##### Input data

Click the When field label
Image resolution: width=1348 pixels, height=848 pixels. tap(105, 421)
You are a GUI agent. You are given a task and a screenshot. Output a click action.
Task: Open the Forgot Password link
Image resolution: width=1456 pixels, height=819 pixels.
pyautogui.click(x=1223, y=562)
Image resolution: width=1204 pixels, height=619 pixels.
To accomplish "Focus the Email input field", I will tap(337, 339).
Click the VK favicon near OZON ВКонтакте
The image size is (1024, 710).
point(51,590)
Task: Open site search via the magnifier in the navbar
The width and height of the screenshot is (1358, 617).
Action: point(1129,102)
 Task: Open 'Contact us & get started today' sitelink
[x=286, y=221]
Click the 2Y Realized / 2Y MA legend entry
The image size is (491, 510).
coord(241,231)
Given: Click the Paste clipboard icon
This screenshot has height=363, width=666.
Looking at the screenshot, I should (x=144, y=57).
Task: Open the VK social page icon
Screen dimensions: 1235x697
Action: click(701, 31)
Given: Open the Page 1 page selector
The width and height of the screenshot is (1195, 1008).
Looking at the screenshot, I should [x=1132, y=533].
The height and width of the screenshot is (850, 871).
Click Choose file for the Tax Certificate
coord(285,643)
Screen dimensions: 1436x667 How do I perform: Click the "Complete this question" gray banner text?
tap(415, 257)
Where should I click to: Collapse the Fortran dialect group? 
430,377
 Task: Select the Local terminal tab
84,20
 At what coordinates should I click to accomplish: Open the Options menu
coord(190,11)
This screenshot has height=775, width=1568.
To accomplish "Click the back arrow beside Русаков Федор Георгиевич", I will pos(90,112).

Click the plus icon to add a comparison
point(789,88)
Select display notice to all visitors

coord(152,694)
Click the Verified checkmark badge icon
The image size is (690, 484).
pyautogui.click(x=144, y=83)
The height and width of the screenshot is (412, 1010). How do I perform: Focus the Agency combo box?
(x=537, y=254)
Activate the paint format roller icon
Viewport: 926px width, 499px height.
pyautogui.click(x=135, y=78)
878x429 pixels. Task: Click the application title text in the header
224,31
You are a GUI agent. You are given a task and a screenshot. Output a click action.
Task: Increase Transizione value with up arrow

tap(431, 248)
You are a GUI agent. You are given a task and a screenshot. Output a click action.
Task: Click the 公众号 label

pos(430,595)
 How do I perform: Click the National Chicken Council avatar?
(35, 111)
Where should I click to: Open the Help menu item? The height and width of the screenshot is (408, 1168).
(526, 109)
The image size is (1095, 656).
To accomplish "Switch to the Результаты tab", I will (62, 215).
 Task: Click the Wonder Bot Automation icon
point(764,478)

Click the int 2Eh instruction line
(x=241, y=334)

##########

**Problem requirements**
Return the lines of the listing where the string "page" appears.

**Response for this exercise**
Task: Open the VK social page icon
Given: Open the Page 1 page selector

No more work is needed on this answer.